Police were called in early on Friday morning to a rural property near Margaret River. Upon their arrival, they discovered seven people dead at the scene: three adults and four children, according to a statement by Western Australia Police Commissioner Chris Dawson. Two firearms were discovered at the scene, and the bodies appeared to have gunshot wounds. Special units, including homicide investigators and a forensics unit, were dispatched from Perth. Police are reportedly treating the tragedy as a murder-suicide.
Western Australia Police Commissioner Chris Dawson told a news conference that the people found dead appeared to be residents of the property, and efforts to locate their relatives are ongoing. He said that a “male person” connected to the property called the police just after 5:00am local time, and officers arrived at the scene shortly afterwards, according to ABC News.
At the moment, detectives from the Homicide Squad and Forensic Crime Scene Unit remain at the location as part of the investigation. “This will be a very large-scale and detailed investigation,” Dawson said.
Shootings on such a scale are rare in Australia, where tough gun legislation effectively bans civilians from possessing many types of firearms. All legal guns must be registered to their owners by serial numbers, and possessing one requires a license, which, in turn, requires a legitimate reason. Self-defense is not considered reason enough to get a gun license.

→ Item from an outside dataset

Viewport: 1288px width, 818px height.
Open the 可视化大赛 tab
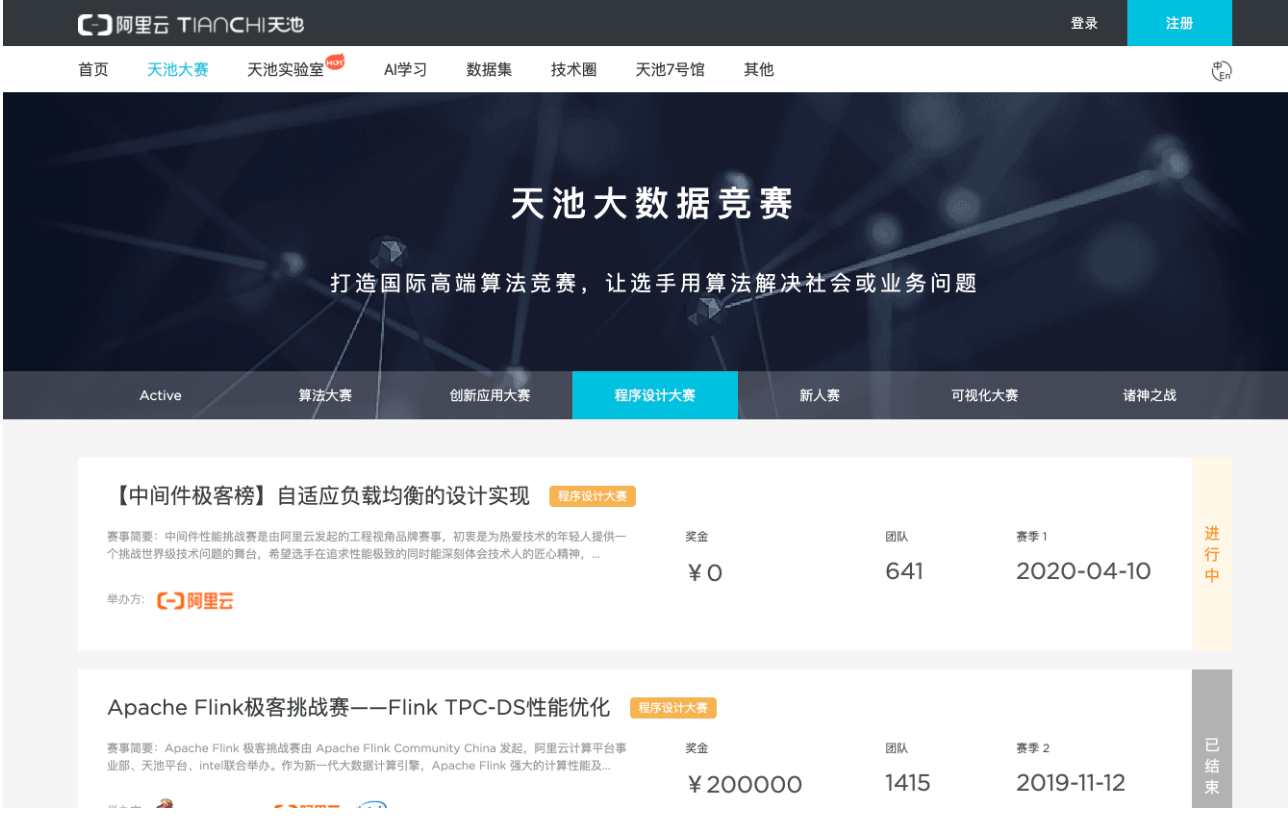tap(984, 396)
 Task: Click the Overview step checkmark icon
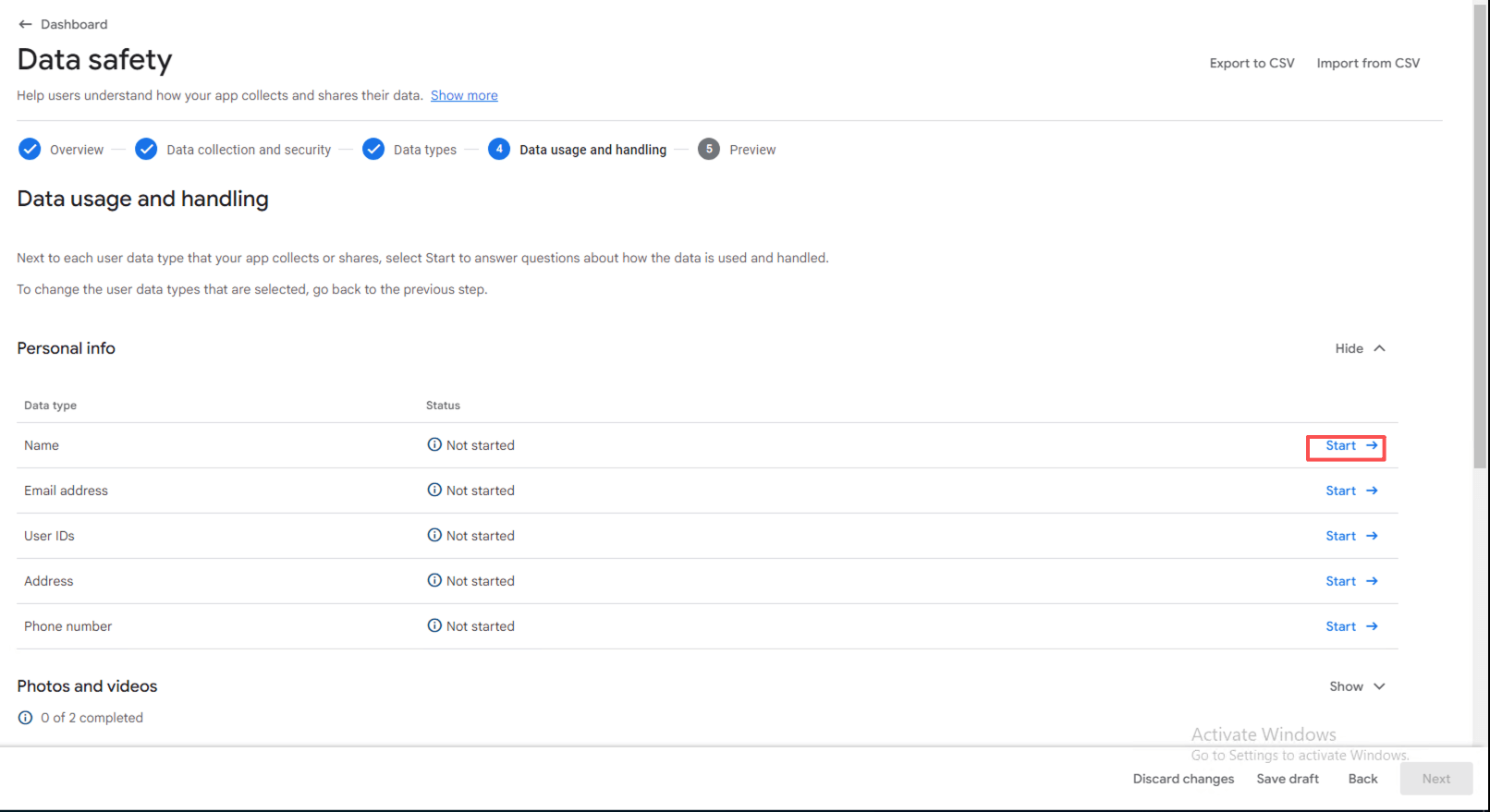[30, 149]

The current gun laws were introduced after a mass shooting in 1996, and they led to a sharp decline in the number of such incidents. The government also bought back or confiscated about a million now-illegal firearms from citizens.
Another "gun amnesty" took place in 2017 and lasted for three months, during which citizens turned in some 57,000 weapons. Among them were some exotic specimens, like 19th-century guns or a rocket launcher. Outside of an amnesty, possessing an illegal firearm is punishable by a massive fine and a prison sentence.